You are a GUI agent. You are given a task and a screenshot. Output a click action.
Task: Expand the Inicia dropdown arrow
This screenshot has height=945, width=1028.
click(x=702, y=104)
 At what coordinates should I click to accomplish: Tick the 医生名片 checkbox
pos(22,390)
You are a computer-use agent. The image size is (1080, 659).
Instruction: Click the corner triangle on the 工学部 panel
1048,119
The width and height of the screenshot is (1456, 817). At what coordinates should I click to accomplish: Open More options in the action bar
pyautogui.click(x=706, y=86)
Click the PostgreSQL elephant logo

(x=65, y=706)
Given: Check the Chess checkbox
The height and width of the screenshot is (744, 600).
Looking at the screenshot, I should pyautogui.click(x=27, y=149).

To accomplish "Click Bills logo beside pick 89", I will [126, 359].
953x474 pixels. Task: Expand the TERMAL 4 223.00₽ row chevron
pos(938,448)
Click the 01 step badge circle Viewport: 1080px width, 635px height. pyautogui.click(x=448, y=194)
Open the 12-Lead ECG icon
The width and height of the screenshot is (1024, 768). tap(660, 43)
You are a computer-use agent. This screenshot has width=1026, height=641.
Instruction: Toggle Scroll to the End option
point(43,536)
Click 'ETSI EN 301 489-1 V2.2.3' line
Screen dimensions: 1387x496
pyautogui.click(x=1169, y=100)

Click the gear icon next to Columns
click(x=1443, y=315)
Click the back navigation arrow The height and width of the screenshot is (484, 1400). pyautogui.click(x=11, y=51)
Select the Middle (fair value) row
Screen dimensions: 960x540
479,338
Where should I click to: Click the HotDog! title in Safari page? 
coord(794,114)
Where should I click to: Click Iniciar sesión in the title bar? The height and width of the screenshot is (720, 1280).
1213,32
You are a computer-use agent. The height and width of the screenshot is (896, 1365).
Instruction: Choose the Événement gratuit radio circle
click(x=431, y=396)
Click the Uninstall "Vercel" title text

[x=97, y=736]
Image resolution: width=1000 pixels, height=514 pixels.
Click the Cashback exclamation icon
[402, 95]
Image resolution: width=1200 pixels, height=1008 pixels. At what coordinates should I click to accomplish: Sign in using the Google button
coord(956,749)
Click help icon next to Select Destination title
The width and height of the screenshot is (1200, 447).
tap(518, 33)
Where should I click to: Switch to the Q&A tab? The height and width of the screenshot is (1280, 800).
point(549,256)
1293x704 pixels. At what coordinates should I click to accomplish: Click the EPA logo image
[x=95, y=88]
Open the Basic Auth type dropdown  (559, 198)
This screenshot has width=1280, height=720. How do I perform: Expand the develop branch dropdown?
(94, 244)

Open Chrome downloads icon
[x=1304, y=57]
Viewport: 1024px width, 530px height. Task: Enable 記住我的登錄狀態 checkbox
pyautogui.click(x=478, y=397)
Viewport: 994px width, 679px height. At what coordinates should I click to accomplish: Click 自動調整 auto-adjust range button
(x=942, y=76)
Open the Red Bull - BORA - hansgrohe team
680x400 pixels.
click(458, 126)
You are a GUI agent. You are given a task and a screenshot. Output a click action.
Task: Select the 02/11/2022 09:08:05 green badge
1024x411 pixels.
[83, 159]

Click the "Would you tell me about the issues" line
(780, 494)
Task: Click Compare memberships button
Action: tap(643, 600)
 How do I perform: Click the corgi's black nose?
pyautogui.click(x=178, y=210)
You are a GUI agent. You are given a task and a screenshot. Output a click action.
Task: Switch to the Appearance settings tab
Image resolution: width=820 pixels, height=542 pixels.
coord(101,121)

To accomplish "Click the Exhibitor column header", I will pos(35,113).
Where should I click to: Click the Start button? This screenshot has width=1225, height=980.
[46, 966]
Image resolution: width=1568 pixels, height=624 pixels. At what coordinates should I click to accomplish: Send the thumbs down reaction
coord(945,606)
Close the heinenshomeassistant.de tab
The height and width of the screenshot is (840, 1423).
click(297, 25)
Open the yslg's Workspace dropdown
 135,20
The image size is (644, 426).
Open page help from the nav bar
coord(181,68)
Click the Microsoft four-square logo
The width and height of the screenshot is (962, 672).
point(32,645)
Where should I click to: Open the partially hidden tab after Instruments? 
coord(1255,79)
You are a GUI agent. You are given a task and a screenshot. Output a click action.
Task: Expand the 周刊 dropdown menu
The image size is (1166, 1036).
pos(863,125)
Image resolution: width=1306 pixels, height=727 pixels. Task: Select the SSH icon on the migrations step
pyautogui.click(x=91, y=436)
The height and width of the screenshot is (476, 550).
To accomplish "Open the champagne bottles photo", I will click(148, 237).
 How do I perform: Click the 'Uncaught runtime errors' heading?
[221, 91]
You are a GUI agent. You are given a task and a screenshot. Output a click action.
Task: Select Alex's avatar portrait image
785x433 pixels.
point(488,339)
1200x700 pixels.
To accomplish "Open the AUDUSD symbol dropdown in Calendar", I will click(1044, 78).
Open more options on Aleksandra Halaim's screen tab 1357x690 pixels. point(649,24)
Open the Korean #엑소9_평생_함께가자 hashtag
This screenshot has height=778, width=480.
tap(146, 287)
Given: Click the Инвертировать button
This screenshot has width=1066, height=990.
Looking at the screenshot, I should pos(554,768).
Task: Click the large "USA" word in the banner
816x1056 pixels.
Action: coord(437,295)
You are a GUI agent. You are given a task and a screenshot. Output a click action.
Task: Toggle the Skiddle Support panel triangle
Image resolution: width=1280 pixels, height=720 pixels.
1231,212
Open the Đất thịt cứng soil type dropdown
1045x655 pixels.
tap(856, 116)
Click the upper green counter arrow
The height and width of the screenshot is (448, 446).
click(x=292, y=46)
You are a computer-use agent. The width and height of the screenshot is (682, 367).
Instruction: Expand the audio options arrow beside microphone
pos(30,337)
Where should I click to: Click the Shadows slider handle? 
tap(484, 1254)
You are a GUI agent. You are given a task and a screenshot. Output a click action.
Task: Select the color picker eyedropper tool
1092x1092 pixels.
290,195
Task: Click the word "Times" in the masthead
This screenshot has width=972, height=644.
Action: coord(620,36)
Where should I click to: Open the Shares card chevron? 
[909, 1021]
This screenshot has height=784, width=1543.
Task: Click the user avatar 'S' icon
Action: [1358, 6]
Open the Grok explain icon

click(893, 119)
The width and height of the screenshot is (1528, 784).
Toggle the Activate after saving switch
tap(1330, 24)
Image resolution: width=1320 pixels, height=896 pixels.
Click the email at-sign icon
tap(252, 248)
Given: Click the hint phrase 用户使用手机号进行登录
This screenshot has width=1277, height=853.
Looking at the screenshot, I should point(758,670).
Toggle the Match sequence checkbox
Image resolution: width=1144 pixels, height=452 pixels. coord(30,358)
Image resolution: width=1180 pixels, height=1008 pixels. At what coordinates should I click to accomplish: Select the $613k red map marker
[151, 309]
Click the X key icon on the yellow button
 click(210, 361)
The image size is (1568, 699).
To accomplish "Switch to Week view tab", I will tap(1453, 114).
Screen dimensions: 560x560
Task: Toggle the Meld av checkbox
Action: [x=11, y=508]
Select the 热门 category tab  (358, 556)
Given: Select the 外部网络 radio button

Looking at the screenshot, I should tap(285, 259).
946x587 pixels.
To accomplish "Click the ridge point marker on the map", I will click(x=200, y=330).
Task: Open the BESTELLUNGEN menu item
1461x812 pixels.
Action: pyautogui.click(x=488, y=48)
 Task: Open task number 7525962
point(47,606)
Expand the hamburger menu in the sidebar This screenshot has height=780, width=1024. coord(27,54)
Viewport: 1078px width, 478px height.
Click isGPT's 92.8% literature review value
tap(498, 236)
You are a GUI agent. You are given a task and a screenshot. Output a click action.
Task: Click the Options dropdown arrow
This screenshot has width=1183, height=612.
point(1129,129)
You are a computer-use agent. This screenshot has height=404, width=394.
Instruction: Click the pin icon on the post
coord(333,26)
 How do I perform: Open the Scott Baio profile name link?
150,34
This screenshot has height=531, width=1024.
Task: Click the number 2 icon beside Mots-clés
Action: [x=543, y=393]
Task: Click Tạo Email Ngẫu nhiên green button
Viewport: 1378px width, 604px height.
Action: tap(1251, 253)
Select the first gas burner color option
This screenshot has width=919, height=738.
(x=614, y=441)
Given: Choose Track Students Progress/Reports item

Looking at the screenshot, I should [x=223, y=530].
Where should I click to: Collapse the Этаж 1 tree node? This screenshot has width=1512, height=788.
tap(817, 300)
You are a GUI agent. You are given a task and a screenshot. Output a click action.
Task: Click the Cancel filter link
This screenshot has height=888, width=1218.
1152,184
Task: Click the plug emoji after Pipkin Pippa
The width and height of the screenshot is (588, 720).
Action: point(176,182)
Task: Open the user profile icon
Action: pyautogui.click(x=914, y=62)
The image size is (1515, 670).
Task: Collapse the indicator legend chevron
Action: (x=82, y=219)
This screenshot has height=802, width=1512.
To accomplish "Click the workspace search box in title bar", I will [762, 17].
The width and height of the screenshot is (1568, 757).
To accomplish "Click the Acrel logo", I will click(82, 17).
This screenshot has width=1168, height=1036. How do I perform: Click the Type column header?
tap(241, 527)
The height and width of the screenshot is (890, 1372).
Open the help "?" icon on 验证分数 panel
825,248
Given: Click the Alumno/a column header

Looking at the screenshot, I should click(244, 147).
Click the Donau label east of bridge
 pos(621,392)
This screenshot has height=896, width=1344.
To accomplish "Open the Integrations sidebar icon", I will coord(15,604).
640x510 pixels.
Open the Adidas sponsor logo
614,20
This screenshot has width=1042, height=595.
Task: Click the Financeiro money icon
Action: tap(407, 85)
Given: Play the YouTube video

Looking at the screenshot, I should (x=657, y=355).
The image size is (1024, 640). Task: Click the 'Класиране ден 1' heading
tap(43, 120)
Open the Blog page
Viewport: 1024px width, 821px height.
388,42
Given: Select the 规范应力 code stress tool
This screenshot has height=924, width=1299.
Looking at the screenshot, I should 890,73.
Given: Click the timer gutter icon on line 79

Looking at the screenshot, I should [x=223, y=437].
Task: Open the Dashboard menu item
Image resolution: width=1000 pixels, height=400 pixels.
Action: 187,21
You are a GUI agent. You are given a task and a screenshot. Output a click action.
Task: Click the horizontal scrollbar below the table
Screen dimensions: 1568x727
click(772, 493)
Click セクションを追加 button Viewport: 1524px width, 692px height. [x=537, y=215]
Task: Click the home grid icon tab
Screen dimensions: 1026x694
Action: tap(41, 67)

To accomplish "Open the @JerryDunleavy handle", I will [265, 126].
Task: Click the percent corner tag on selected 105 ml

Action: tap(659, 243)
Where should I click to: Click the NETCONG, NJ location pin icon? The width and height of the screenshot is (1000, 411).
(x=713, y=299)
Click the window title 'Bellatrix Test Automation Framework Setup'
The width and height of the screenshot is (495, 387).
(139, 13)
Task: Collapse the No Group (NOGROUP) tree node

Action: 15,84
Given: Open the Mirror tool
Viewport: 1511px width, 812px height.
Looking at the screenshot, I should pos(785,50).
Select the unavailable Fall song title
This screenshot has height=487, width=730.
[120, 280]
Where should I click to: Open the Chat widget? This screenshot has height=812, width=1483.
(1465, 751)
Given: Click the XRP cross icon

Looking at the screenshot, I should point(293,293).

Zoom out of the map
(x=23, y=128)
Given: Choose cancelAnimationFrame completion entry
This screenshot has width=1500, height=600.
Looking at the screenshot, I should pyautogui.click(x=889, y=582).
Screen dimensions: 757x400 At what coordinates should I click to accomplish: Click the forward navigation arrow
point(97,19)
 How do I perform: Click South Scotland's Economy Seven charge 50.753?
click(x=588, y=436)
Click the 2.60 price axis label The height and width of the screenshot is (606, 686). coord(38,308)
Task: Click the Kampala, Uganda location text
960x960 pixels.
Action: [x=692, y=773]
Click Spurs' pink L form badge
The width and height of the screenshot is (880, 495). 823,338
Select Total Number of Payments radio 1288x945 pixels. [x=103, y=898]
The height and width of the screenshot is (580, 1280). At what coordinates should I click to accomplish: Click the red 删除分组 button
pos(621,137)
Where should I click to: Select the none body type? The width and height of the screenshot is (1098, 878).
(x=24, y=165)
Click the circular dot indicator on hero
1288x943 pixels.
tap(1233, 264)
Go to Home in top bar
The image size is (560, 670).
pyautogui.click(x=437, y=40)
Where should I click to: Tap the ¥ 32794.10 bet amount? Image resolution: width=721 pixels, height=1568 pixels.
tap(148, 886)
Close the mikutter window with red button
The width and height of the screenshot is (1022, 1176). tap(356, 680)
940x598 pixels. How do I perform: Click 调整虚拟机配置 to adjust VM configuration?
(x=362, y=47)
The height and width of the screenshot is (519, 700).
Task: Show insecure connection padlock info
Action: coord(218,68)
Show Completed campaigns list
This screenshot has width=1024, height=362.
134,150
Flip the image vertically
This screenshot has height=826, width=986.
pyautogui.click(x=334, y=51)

> [TASK TO CARRY OUT]: Print again the lines of the entries above that fall between the line holding "Open more options on" and the line holding "Task: Toggle the Skiddle", inclusive, exactly as they stand.

> [ANSWER SECTION]:
Open more options on Aleksandra Halaim's screen tab 1357x690 pixels. point(649,24)
Open the Korean #엑소9_평생_함께가자 hashtag
This screenshot has height=778, width=480.
tap(146, 287)
Given: Click the Инвертировать button
This screenshot has width=1066, height=990.
Looking at the screenshot, I should pos(554,768).
Task: Click the large "USA" word in the banner
816x1056 pixels.
Action: coord(437,295)
You are a GUI agent. You are given a task and a screenshot. Output a click action.
Task: Toggle the Skiddle Support panel triangle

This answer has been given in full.